*** Opening Data records ***
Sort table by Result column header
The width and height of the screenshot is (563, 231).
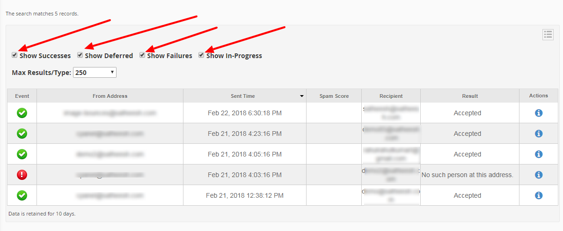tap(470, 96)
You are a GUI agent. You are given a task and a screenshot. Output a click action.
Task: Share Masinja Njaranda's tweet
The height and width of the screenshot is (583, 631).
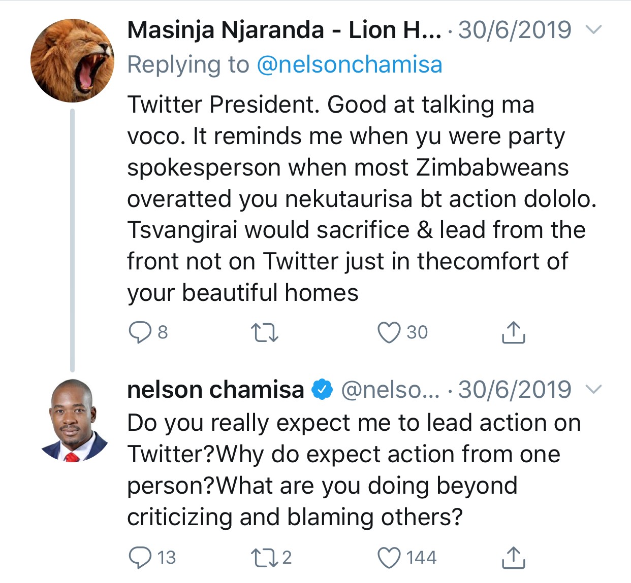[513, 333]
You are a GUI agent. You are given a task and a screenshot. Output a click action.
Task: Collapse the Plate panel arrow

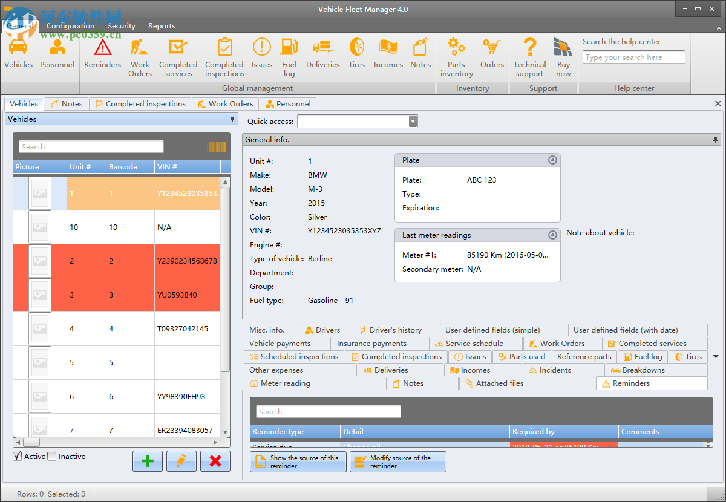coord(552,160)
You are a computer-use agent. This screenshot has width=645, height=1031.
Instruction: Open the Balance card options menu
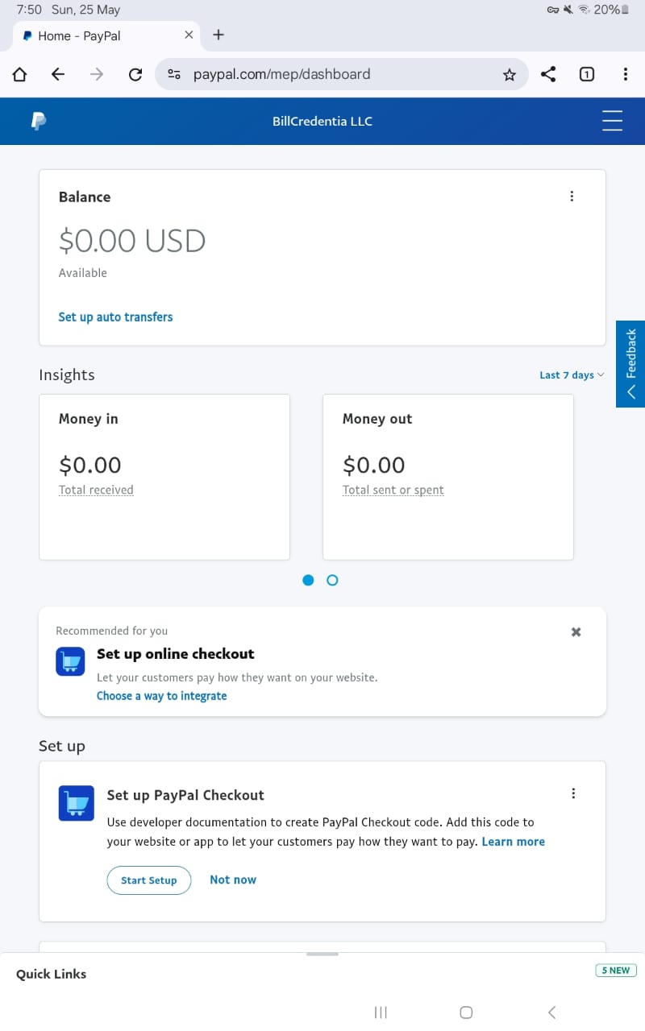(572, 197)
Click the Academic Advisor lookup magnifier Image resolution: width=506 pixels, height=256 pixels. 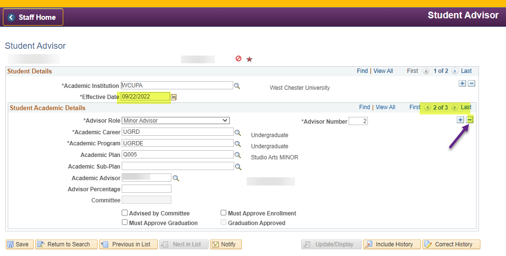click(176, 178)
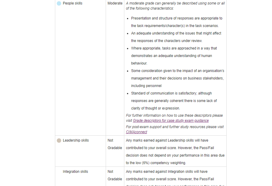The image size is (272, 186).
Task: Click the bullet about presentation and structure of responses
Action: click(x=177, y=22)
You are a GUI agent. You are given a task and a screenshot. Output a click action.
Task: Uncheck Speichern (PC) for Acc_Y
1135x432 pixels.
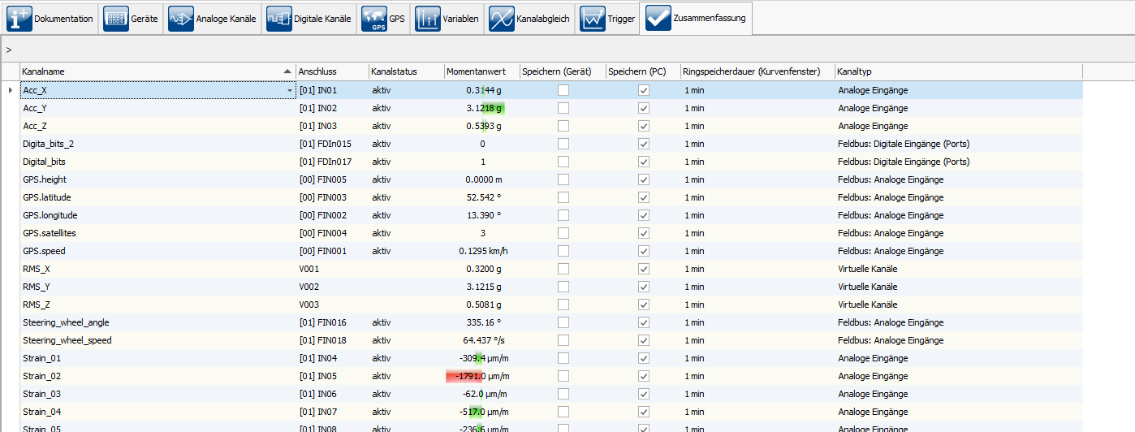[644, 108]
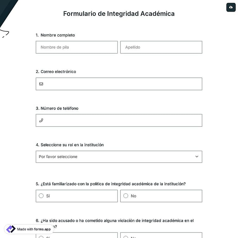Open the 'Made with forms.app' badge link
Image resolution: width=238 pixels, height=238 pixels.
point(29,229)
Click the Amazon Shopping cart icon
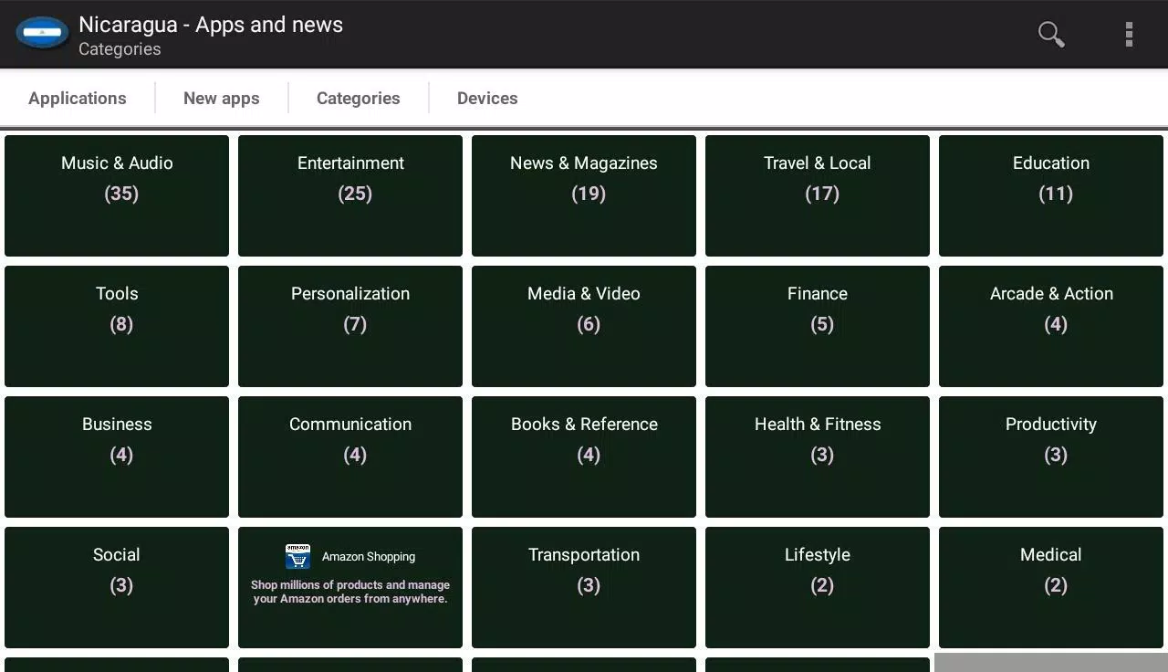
*** Closing Data records ***
What needs to be done: What must be output is the exact run of lines from the one holding "1135x432 pixels." through the end of the entries above, both ends included, minus the pictures.

Answer to the problem:
1135x432 pixels.
[644, 108]
Open the 'Made with forms.app' badge link
Image resolution: width=238 pixels, height=238 pixels.
point(29,229)
Click the Amazon Shopping cart icon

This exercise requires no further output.